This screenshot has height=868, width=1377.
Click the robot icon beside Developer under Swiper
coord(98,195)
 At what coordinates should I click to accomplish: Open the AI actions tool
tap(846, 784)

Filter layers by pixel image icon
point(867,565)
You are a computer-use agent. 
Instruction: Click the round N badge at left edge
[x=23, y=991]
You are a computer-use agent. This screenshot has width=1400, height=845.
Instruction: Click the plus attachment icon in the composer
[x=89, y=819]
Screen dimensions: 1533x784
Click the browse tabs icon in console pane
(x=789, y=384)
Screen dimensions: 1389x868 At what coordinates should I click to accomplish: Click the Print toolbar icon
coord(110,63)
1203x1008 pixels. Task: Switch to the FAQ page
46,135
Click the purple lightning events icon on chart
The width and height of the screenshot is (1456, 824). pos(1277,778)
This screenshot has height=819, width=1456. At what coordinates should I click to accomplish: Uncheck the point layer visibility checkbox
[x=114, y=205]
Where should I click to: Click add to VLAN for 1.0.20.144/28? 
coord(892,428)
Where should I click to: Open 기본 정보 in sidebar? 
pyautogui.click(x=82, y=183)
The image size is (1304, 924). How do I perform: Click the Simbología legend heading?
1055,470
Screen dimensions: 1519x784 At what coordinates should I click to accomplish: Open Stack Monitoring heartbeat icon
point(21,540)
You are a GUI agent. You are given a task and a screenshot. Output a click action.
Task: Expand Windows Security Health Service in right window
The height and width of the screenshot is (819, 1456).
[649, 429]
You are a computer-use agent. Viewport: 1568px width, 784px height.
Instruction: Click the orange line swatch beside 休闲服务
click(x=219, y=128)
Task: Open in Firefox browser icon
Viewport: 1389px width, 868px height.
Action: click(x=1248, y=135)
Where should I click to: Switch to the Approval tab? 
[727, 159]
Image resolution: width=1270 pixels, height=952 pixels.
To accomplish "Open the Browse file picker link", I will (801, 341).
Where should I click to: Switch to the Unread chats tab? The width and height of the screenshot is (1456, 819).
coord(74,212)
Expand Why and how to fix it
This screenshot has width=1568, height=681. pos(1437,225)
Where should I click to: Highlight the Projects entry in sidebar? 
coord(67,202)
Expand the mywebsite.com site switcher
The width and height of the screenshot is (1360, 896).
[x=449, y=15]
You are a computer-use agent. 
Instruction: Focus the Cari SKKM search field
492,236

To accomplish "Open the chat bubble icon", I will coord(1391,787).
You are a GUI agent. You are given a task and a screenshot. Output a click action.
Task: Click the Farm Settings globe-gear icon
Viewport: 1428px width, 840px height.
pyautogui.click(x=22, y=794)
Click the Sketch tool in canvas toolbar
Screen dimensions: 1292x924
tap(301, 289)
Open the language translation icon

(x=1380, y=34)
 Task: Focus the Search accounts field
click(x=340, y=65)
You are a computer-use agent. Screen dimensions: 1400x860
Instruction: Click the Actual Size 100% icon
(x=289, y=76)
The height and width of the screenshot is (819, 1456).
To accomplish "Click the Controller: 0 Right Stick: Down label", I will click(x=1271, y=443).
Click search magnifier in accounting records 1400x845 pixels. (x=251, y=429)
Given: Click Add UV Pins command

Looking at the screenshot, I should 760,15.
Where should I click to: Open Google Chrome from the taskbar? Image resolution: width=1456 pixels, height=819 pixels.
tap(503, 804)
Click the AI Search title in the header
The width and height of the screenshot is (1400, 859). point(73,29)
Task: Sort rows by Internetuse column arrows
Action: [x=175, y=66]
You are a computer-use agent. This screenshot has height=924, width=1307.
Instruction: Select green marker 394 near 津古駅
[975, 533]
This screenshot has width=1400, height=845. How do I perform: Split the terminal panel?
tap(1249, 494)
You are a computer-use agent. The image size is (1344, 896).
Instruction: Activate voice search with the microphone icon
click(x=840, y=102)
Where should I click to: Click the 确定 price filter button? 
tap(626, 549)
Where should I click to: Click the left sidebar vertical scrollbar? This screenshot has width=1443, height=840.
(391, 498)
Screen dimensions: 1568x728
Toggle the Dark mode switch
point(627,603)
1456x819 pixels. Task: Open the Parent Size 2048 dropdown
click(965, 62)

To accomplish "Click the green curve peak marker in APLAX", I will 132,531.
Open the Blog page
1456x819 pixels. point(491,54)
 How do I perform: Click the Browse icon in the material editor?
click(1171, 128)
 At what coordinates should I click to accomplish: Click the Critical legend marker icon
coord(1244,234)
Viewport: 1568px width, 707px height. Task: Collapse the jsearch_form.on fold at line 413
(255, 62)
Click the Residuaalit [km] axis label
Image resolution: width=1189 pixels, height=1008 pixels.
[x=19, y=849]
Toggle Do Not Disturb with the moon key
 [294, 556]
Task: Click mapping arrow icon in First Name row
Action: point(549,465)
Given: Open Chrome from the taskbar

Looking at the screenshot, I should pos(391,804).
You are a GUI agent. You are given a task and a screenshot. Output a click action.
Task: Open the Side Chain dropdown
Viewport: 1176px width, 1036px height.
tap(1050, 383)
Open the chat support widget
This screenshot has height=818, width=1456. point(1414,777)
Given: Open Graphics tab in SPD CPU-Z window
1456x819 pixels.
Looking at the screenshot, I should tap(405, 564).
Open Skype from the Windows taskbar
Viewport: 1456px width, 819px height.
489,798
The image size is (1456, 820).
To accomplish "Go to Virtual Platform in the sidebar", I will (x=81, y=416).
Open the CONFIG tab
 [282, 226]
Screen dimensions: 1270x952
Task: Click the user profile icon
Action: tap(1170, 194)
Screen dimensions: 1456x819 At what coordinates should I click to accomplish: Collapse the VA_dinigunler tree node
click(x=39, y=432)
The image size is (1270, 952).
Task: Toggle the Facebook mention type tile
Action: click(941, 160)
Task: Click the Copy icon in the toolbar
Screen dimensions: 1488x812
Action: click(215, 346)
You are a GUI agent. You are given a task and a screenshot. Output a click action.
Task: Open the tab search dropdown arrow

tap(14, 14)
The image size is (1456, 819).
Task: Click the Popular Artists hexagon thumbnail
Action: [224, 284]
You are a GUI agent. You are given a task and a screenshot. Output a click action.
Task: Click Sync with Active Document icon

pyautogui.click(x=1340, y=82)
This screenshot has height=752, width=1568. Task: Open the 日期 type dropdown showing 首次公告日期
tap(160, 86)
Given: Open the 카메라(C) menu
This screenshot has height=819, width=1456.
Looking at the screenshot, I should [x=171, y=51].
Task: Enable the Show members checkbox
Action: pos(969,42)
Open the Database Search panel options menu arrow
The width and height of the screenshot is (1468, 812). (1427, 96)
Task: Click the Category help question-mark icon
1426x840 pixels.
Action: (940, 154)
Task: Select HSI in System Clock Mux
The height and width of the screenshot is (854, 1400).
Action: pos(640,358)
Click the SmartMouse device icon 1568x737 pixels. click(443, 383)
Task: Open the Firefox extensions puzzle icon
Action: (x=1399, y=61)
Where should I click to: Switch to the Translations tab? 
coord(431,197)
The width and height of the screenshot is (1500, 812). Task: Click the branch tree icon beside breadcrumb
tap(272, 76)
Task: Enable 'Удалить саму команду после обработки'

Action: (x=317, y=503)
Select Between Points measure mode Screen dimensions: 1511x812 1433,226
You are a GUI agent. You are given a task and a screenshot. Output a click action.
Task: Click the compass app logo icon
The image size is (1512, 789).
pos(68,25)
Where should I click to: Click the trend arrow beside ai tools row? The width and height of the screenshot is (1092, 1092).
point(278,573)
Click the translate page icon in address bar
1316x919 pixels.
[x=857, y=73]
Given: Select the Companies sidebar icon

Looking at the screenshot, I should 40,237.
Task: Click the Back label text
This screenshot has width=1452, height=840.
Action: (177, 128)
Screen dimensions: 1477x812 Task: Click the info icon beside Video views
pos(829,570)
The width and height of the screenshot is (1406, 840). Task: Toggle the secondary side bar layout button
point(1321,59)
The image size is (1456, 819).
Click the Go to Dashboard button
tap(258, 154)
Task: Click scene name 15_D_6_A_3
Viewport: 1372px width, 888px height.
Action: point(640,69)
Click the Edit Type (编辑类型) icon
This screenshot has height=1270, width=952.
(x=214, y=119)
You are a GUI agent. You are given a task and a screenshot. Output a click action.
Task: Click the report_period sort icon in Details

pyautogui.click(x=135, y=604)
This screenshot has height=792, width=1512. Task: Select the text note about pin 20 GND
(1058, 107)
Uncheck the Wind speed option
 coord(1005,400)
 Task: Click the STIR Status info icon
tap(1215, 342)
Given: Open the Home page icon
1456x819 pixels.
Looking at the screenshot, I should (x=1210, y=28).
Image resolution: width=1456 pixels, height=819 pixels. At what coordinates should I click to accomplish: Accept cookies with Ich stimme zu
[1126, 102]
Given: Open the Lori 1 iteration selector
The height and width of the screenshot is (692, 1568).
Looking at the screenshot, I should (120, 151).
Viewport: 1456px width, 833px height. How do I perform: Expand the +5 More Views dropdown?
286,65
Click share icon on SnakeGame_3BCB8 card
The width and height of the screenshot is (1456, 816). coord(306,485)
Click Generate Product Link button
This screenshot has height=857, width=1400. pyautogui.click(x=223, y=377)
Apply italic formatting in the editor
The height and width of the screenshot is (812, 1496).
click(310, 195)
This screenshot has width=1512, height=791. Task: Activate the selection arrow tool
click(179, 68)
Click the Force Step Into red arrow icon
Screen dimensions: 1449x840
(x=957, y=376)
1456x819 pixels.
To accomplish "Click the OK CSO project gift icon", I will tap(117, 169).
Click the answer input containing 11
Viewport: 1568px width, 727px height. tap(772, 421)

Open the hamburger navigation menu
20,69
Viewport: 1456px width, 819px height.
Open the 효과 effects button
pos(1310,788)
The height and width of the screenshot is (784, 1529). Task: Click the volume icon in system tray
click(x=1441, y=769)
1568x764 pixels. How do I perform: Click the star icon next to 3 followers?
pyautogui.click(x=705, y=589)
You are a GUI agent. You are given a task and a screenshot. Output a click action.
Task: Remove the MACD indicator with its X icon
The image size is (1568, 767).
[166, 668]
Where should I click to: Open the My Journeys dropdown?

What you will do - Begin at the line that has "Task: Select HSI in System Clock Mux" in the entries above; stop after the line that has "Task: Click scene name 15_D_6_A_3". Transcribe exactly those lines and no others.

Output of the task -
Task: Select HSI in System Clock Mux
The height and width of the screenshot is (854, 1400).
Action: pos(640,358)
Click the SmartMouse device icon 1568x737 pixels. click(443, 383)
Task: Open the Firefox extensions puzzle icon
Action: (x=1399, y=61)
Where should I click to: Switch to the Translations tab? 
coord(431,197)
The width and height of the screenshot is (1500, 812). Task: Click the branch tree icon beside breadcrumb
tap(272, 76)
Task: Enable 'Удалить саму команду после обработки'

Action: (x=317, y=503)
Select Between Points measure mode Screen dimensions: 1511x812 1433,226
You are a GUI agent. You are given a task and a screenshot. Output a click action.
Task: Click the compass app logo icon
The image size is (1512, 789).
pos(68,25)
Where should I click to: Click the trend arrow beside ai tools row? The width and height of the screenshot is (1092, 1092).
point(278,573)
Click the translate page icon in address bar
1316x919 pixels.
[x=857, y=73]
Given: Select the Companies sidebar icon

Looking at the screenshot, I should 40,237.
Task: Click the Back label text
This screenshot has width=1452, height=840.
Action: (177, 128)
Screen dimensions: 1477x812 Task: Click the info icon beside Video views
pos(829,570)
The width and height of the screenshot is (1406, 840). Task: Toggle the secondary side bar layout button
point(1321,59)
The image size is (1456, 819).
Click the Go to Dashboard button
tap(258, 154)
Task: Click scene name 15_D_6_A_3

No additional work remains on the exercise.